🤖 AI Summary
To address the problem that globally rare events in large-scale tabular data are misclassified as normal within local heterogeneous contexts (e.g., distinct users), this paper proposes the first context-aware unsupervised anomaly detection framework specifically designed for tabular data. The method automatically identifies salient contextual features and models the conditional data distribution using a deep autoencoder—eschewing global distributional assumptions to precisely capture locally normal patterns.

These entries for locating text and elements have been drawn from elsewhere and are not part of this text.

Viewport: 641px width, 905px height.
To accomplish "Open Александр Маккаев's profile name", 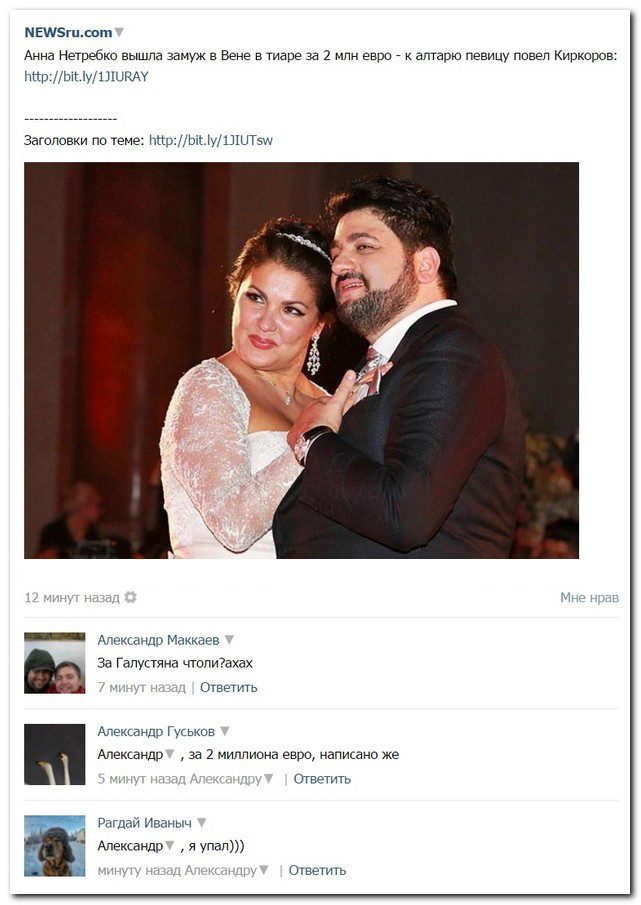I will pos(158,640).
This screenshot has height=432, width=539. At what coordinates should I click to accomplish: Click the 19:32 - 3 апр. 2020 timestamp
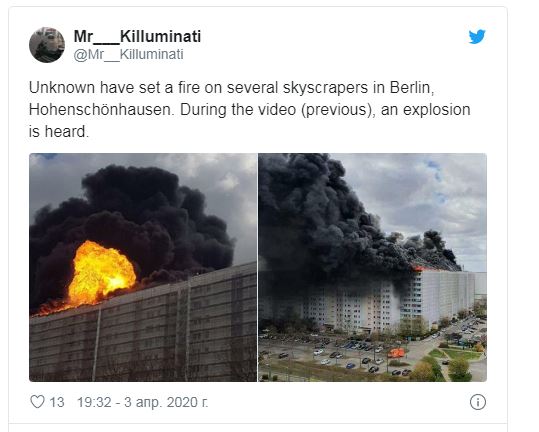[142, 402]
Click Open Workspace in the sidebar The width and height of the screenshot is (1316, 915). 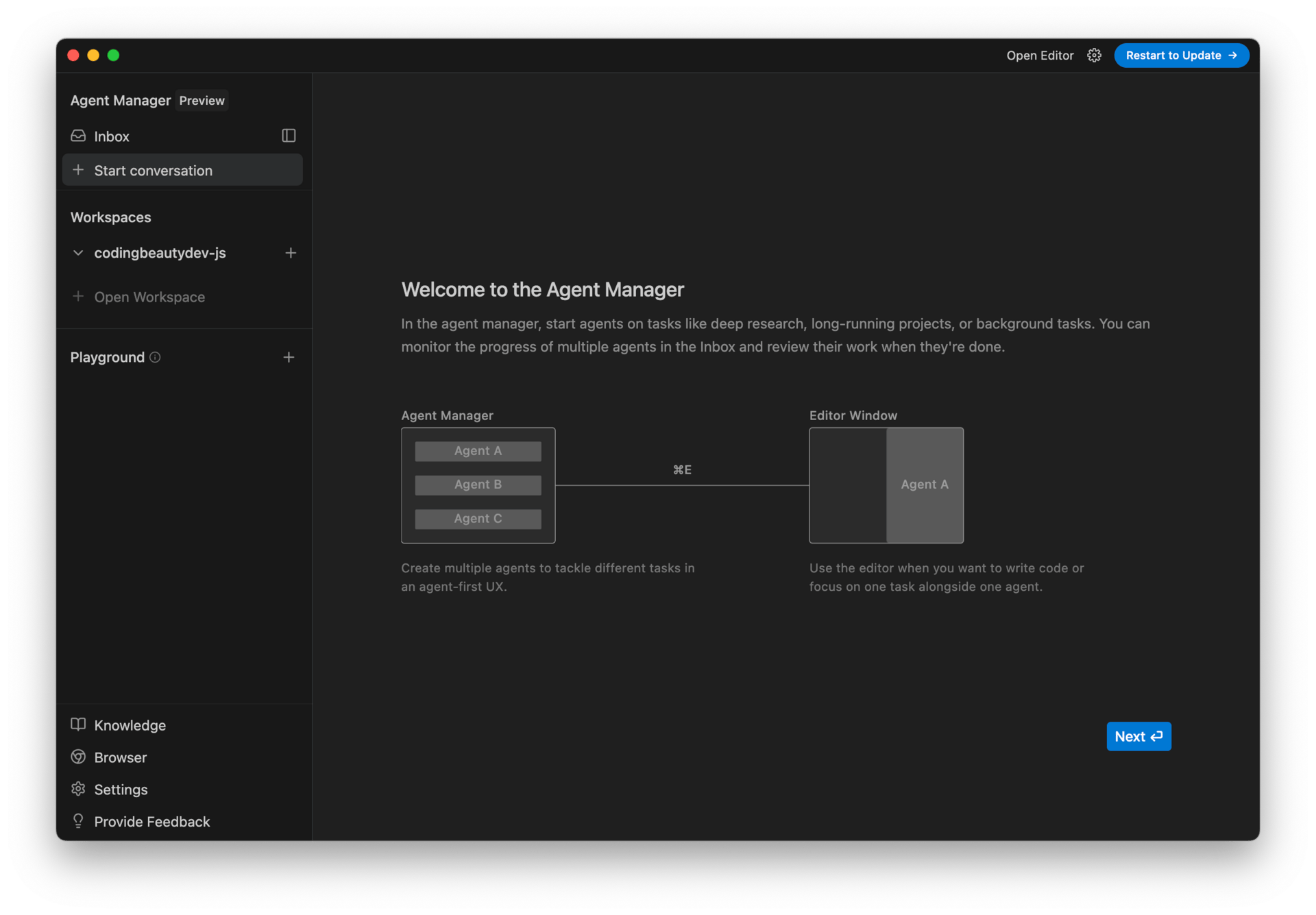(x=149, y=297)
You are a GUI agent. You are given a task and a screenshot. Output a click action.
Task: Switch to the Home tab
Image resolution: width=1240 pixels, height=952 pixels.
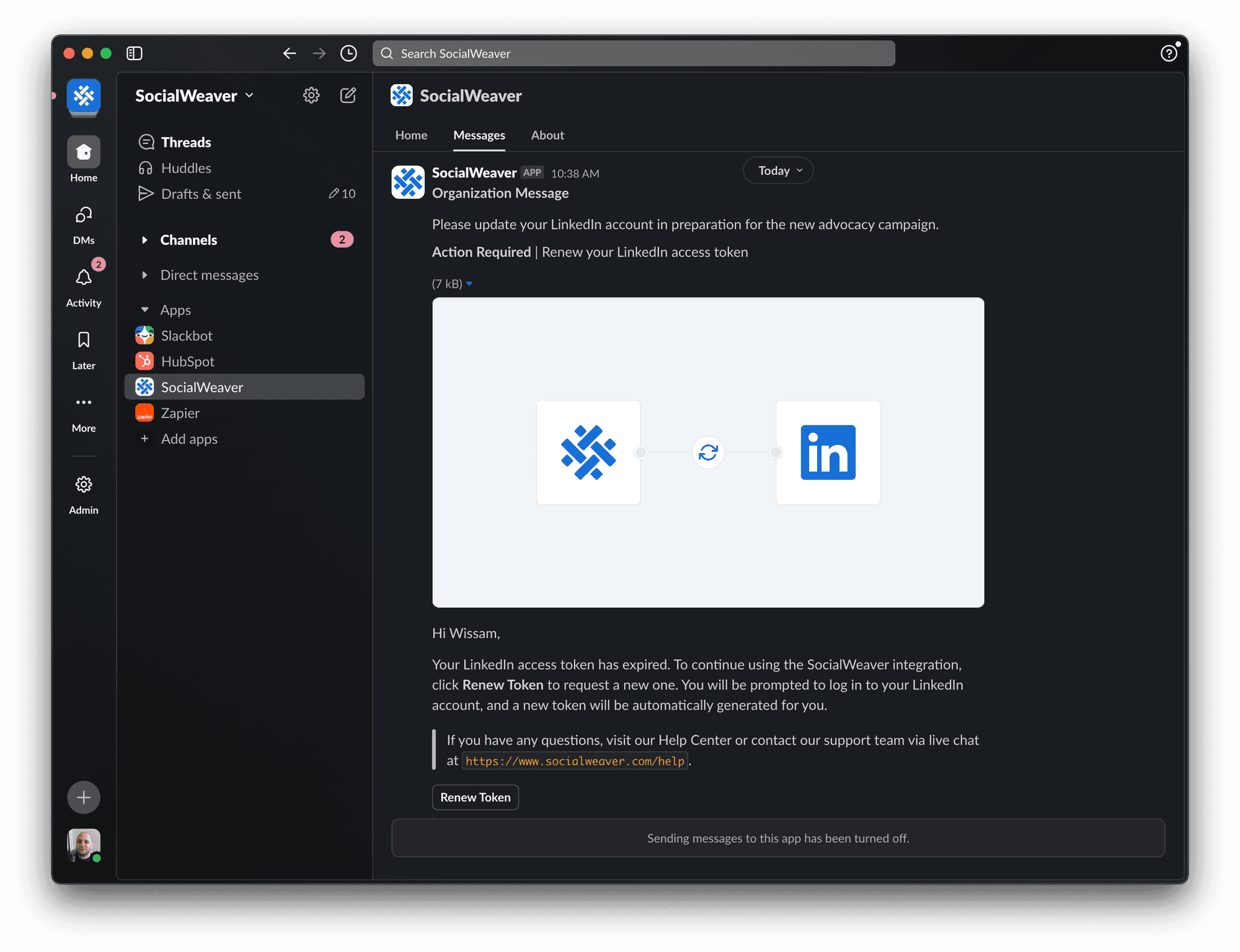click(x=411, y=135)
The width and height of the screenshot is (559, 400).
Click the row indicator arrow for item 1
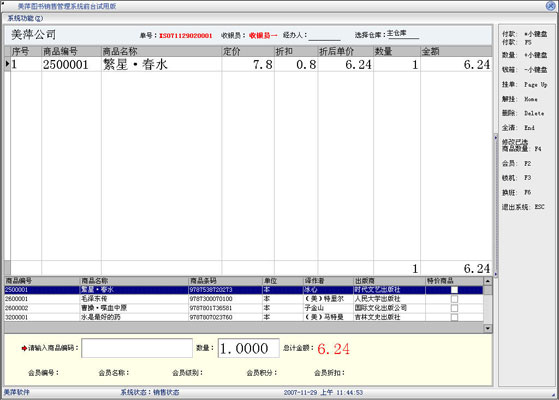point(7,64)
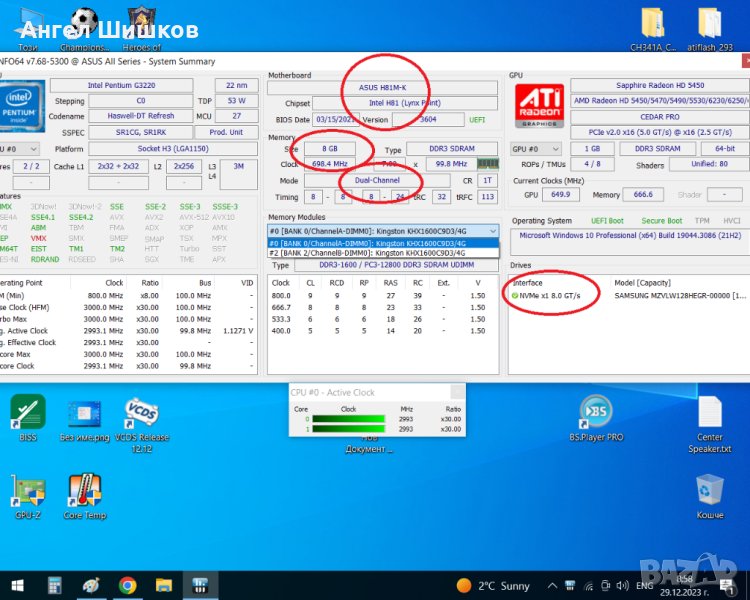750x600 pixels.
Task: Launch the VCDS Release 12.12 shortcut
Action: [x=139, y=420]
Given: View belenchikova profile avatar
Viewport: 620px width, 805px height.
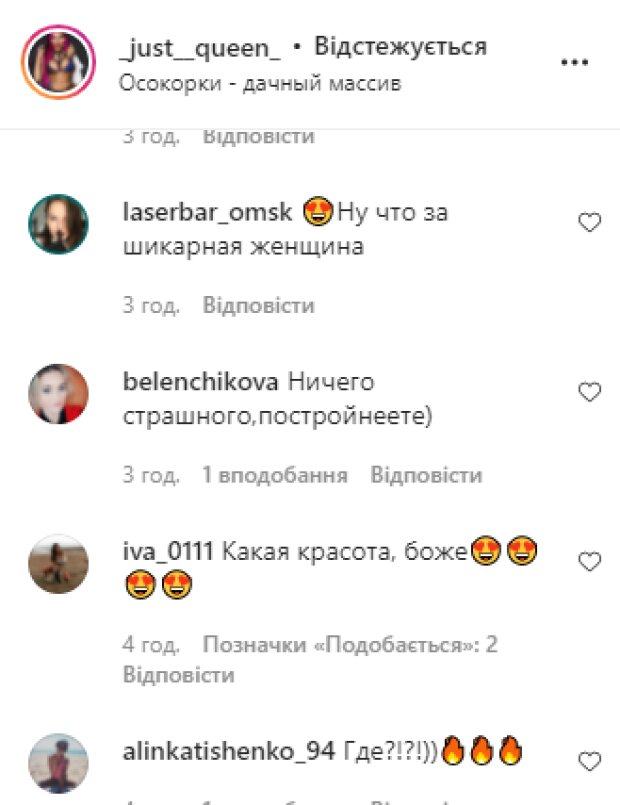Looking at the screenshot, I should pyautogui.click(x=59, y=394).
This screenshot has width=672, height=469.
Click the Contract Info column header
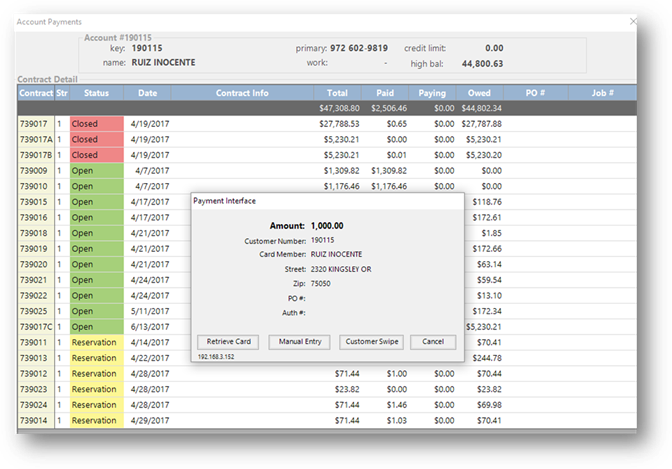242,93
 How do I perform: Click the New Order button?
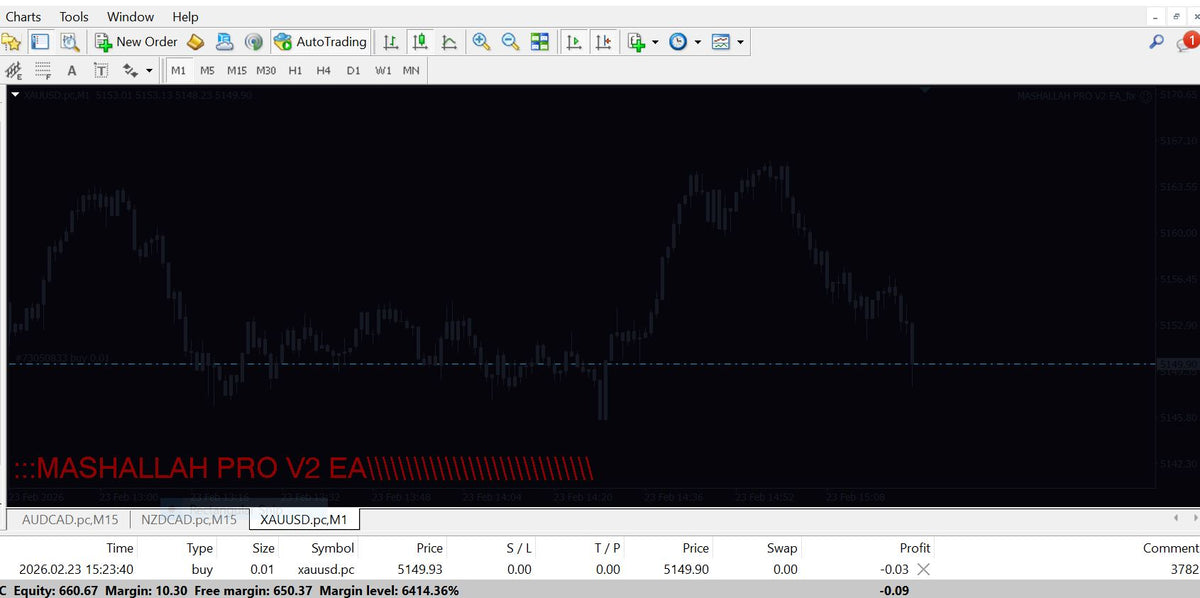pyautogui.click(x=136, y=42)
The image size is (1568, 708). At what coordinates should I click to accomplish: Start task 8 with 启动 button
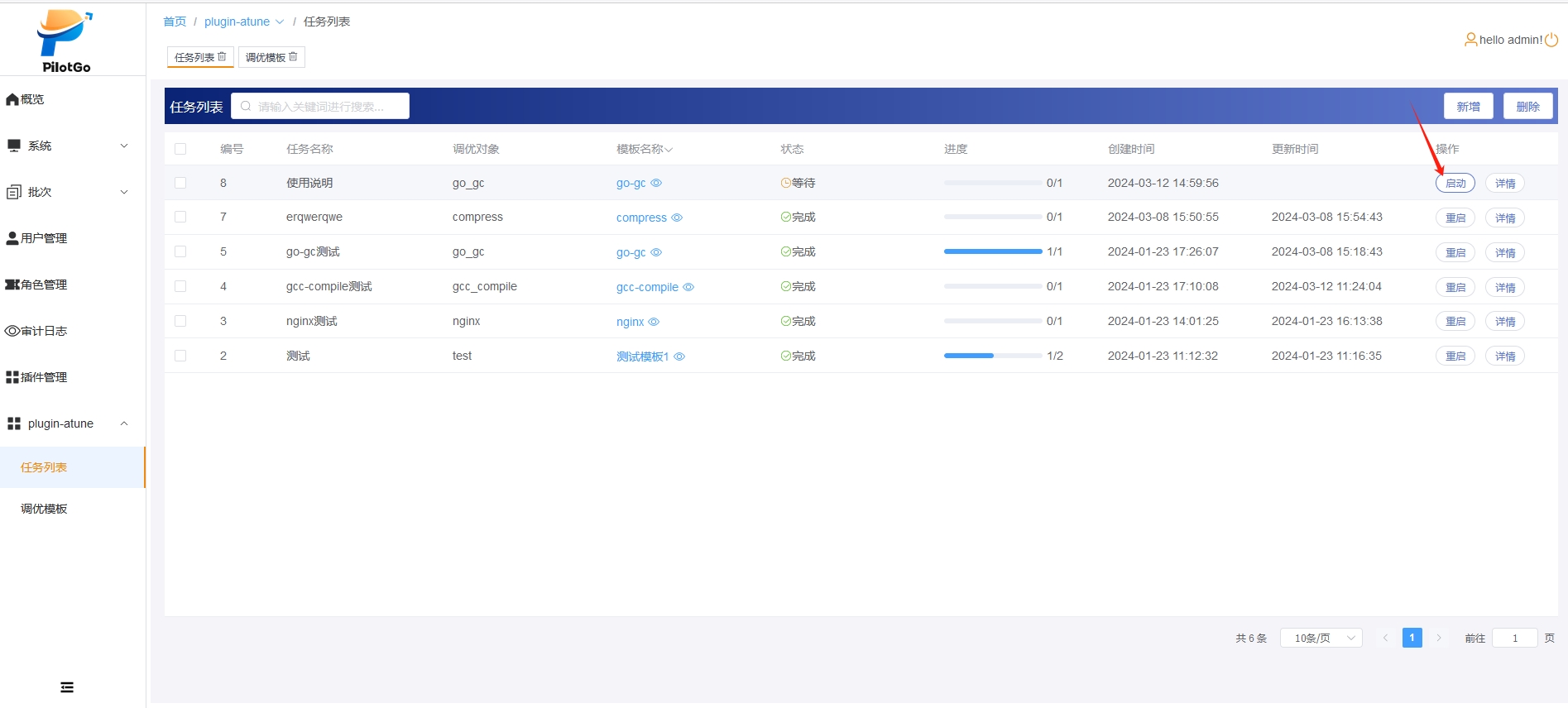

Crucially, it innovatively incorporates a context-conditioning mechanism into tabular anomaly detection, enabling end-to-end adaptive learning. Extensive experiments on multiple standard tabular benchmarks demonstrate significant improvements over existing state-of-the-art methods. Results empirically validate that explicit contextual modeling is essential for accurate anomaly detection and yields substantial performance gains.
📝 Abstract
Anomaly detection is critical in domains such as cybersecurity and finance, especially when working with large-scale tabular data. Yet, unsupervised anomaly detection -- where no labeled anomalies are available -- remains a significant challenge. Although various deep learning methods have been proposed to model a dataset's joint distribution, real-world tabular data often contain heterogeneous contexts (e.g., different users), making globally rare events normal under certain contexts. Consequently, relying on a single global distribution can overlook these contextual nuances, degrading detection performance. In this paper, we present a context-conditional anomaly detection framework tailored for tabular datasets. Our approach automatically identifies context features and models the conditional data distribution using a simple deep autoencoder. Extensive experiments on multiple tabular benchmark datasets demonstrate that our method outperforms state-of-the-art approaches, underscoring the importance of context in accurately distinguishing anomalous from normal instances.